Data excerpts START

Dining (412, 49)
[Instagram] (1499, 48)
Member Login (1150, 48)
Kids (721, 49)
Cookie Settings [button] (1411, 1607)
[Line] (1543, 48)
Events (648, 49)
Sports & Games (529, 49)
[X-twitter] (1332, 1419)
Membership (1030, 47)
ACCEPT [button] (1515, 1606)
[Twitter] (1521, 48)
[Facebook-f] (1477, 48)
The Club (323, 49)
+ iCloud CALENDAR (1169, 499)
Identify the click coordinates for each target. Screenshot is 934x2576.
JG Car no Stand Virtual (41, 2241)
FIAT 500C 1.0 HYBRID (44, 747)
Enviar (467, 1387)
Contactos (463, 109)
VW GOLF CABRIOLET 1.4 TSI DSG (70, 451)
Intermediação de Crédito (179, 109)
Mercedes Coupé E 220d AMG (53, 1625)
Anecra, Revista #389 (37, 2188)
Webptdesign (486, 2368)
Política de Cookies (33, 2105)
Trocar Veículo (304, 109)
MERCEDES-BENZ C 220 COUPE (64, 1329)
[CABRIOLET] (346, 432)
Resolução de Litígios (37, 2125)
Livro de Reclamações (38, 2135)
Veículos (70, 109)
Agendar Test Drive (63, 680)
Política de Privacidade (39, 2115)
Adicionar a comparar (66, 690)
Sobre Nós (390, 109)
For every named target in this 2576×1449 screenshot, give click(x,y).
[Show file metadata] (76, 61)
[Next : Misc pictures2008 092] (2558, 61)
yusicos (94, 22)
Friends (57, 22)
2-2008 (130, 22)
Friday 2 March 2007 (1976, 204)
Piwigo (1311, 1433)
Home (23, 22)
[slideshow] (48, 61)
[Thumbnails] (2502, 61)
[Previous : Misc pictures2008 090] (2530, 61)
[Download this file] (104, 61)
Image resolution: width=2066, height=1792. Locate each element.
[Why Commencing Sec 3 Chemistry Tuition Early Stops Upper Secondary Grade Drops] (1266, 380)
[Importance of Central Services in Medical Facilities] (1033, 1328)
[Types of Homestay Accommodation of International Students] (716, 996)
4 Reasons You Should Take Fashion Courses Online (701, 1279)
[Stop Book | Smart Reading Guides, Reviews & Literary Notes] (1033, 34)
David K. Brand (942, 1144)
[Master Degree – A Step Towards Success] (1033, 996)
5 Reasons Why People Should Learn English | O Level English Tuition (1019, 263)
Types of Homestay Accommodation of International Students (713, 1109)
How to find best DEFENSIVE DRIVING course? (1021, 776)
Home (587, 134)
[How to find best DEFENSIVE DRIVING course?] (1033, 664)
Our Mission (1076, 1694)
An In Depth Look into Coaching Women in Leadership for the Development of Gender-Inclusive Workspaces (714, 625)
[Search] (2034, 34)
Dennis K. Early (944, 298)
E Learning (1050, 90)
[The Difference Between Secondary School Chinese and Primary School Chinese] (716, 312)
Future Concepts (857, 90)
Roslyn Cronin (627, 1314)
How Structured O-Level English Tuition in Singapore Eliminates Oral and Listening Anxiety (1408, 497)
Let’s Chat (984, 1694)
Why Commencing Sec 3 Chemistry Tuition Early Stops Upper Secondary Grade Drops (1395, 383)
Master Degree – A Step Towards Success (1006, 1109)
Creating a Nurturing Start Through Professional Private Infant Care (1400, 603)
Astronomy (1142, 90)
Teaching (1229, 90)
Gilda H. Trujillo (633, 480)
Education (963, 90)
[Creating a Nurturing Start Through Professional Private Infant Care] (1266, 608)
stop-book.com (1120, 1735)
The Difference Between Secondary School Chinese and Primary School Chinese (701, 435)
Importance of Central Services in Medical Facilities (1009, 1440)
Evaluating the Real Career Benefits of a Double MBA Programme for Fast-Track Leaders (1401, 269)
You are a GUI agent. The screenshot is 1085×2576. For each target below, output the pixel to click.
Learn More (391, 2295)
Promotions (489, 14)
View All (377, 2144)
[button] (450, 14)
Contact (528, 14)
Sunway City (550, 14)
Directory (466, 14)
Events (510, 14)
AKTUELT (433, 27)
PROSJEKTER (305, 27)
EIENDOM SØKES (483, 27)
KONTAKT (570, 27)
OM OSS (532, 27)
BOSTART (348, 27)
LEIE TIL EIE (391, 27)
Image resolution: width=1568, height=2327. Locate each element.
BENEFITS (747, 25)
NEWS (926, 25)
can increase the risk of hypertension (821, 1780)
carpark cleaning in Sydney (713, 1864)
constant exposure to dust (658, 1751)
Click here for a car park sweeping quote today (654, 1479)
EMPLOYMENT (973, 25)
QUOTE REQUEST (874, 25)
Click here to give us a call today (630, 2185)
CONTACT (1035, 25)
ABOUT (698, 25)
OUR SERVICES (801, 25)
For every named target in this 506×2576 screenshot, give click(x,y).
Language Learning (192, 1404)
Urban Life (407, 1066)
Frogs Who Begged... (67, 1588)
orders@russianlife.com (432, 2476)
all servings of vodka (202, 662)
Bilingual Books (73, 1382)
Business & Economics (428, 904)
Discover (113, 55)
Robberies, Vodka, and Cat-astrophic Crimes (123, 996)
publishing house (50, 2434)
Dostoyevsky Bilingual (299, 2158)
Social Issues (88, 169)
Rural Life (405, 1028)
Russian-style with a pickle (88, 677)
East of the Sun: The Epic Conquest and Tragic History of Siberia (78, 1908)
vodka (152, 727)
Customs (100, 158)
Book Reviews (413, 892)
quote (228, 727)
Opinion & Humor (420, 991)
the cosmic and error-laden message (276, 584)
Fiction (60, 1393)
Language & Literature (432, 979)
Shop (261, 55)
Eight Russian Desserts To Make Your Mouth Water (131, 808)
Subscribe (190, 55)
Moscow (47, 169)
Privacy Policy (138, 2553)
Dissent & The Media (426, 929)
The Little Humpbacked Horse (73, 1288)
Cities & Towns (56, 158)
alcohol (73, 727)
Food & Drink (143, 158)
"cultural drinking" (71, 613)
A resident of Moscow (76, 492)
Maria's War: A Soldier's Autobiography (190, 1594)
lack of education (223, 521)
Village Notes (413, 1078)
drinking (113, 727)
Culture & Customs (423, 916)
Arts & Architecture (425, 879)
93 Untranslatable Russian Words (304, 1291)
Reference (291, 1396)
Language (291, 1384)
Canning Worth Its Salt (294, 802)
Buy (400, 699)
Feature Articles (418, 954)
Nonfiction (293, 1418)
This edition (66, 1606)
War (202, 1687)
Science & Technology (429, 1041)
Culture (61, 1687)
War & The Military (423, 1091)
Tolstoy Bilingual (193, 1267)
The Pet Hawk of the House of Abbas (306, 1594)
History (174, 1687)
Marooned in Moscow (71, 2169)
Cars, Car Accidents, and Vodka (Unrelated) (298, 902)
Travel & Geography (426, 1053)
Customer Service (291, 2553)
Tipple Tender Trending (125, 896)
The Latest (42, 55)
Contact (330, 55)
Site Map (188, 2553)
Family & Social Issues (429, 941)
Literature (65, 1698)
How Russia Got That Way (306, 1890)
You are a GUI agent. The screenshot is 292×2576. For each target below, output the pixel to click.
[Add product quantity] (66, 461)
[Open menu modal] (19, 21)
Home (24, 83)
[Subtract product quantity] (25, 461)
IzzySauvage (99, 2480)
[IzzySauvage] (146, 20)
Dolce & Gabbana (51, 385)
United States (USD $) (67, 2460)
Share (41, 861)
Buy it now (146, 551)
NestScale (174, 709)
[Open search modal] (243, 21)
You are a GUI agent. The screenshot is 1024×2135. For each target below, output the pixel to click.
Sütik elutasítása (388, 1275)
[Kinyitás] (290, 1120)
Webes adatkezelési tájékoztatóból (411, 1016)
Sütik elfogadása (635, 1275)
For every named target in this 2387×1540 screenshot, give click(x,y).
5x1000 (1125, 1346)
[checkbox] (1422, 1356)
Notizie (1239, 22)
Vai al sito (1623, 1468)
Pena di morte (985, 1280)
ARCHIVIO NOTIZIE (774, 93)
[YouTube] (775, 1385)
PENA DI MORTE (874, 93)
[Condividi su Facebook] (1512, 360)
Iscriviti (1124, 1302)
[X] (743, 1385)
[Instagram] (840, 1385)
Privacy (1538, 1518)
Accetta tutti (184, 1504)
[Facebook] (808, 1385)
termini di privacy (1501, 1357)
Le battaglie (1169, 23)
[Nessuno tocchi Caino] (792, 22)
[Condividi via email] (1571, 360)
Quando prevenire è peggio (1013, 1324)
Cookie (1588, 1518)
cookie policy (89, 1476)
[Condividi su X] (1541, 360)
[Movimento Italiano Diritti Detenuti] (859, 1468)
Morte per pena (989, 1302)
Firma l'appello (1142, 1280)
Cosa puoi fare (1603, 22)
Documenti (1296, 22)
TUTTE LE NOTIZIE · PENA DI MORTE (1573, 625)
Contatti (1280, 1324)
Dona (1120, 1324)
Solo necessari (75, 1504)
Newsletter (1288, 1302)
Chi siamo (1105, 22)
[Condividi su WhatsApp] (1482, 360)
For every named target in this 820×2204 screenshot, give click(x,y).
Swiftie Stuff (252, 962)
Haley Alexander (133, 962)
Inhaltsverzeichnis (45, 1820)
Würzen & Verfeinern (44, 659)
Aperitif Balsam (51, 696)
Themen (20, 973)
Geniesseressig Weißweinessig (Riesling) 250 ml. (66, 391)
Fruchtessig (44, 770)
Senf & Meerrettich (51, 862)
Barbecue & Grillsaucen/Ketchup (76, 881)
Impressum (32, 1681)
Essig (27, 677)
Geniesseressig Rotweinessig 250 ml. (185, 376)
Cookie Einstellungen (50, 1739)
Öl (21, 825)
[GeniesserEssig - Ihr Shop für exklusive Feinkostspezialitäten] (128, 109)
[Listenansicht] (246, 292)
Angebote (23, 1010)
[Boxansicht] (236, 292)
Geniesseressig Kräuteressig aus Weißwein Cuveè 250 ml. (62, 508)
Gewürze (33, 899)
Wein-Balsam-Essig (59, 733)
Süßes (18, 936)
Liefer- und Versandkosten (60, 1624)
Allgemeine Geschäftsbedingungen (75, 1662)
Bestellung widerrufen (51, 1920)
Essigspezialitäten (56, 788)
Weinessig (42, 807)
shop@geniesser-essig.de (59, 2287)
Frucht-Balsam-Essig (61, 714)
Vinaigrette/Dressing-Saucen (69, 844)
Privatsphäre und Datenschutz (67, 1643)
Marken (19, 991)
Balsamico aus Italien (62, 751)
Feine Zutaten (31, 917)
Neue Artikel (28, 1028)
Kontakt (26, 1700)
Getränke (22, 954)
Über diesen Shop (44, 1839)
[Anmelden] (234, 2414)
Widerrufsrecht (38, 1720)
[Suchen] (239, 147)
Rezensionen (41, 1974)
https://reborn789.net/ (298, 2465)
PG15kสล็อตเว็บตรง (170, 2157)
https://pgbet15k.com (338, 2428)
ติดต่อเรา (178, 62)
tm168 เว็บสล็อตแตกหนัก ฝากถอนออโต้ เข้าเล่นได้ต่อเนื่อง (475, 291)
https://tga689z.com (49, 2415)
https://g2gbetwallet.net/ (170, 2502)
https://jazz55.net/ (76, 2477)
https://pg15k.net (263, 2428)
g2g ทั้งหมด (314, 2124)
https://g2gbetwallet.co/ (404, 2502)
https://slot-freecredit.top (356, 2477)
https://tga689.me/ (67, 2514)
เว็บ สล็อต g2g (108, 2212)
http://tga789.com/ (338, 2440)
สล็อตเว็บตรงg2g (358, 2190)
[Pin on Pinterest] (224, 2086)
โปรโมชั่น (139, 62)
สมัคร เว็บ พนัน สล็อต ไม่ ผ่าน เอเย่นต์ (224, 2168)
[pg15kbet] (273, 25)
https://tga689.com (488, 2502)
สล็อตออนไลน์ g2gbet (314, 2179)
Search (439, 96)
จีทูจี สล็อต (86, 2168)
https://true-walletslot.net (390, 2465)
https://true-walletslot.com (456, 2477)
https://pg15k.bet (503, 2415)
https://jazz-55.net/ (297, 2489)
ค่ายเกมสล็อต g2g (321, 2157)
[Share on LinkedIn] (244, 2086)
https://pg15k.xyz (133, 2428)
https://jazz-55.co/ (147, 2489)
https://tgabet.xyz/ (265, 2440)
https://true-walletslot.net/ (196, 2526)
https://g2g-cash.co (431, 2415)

Data excerpts END

### Brief
Nothing but the lines holding the word "Medical" should be returned from the listing above.

### Output of the task
[Importance of Central Services in Medical Facilities] (1033, 1328)
Importance of Central Services in Medical Facilities (1009, 1440)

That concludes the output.